Gateway Academy in Graves County recently celebrated the milestone of its 500th student to graduate. Established in 2002, Gateway is one of the region’s alternative high schools, along with Star Academy in Marshall County and Beacon Central High in Daviess County.
Gateway Academy’s commencement ceremony earlier this month unfolded just as you’d expect any other high school graduation. “Pomp and Circumstance” was played, and a line of mortarboard-wearing students crossed the Graves County Schools' Performing Arts Center stage and received a diploma, as their loved ones cheered and snapped pictures. But each student in the graduating class has a unique reason for attending Gateway, rather than a traditional high school.

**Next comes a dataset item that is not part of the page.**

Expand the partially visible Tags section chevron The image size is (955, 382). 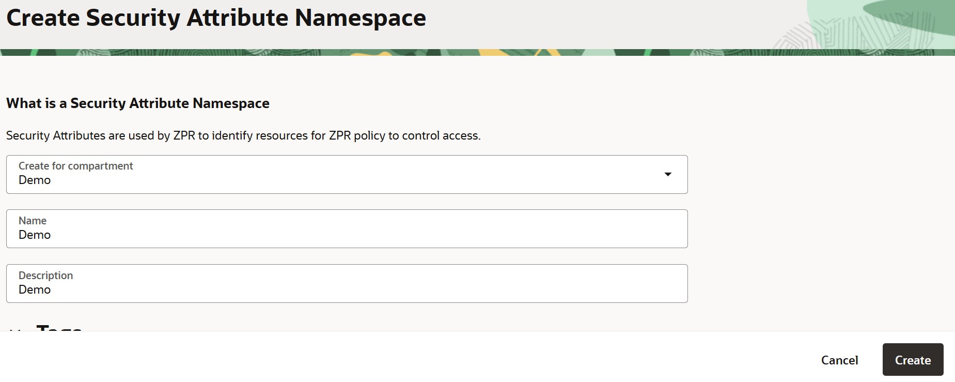(15, 329)
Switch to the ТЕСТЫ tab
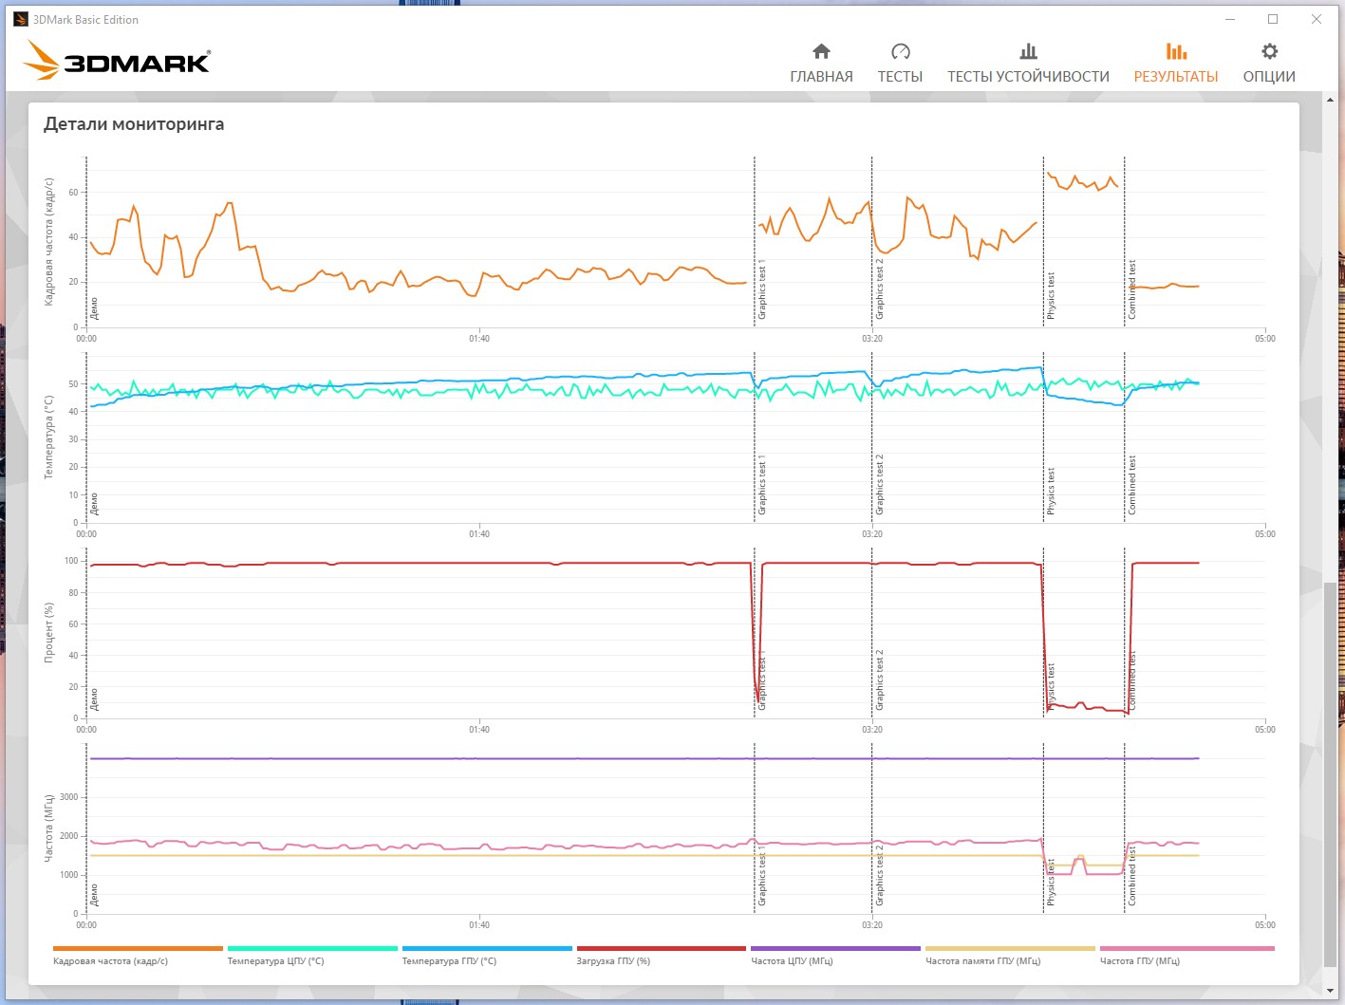1345x1005 pixels. (x=900, y=77)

“There are so many, and they’re so individual,” Gateway Principal Donna Crouch said. “It could be that there are discipline issues, they could have social anxiety issues, they could have attendance issues. They could be mothers to be, or fathers to be. They have to take care of their family, so they may have a full time job. Or they just may be behind in course work. So any of those circumstances could bring them to Gateway.”
Gateway began in 2002, after the Graves County Board of Education saw that too many students were dropping out. Superintendent Kennith "Pete" Galloway, set to retire at the end of this month, said funding was hard to come by in the beginning, with little help coming from the state. But Galloway and others, including then-Superintendent Brady Link and Director of Pupil Personnel Jennifer Smith, talked the school board into allowing them to at least give it a try.
“We’ve always been able to sustain the cost of it,” Galloway said. "It’s an expensive program. But these are kids that would not make it in a traditional high school setting. Someone asked me today at lunch, ‘How many of those kids, how many of those 514 kids would have graduated if it hadn’t been for this program?’ I truly believe you could count them on one hand.”
The Kentucky Department of Education doesn’t have figures on just how many students graduate from programs like Gateway’s every year. But they’ve recently approved new regulations that will allow for more oversight and consistency among Kentucky’s nearly 200 programs. Director of the Division of Student Success Toyah Robey said this new oversight will be adopted in fall 2013.
“Sometimes kids are sent to an alternative program and they stay there all four years," Robey said. "And we just want to make sure while kids are in alternative programs that they are being successful. And that’s part of ensuring that quality programs align to the content standards and that they are graduating college-career ready.”
Kentuckians can even get their diplomas in a completely virtual setting now. The Barren Academy of Virtual and Expanded Learning, or BAVEL, had over 95 students enrolled as of 2011, representing 18 Kentucky school districts. Students may enroll in BAVEL to take core courses, Advanced Placement courses, dual credit courses, study foreign languages, accelerate their learning or to make up credits.
Whether in an online or traditional classroom setting, these institutions are providing students who may have otherwise slipped through the cracks with a chance at a quality education. Superintendent Galloway reflected on an experience with one such student.
“I recall running into a young man at Walmart one time and he just came up to me and said ‘Mr. Galloway, I want to tell you, if it hadn’t been for Gateway, I’d probably be in the correctional system right now’,” Galloway said. “He said ‘I can’t tell you thank you enough.’ Well, it wasn’t Pete Galloway he was thanking. He was thanking all of those that have a small piece in putting this program together.”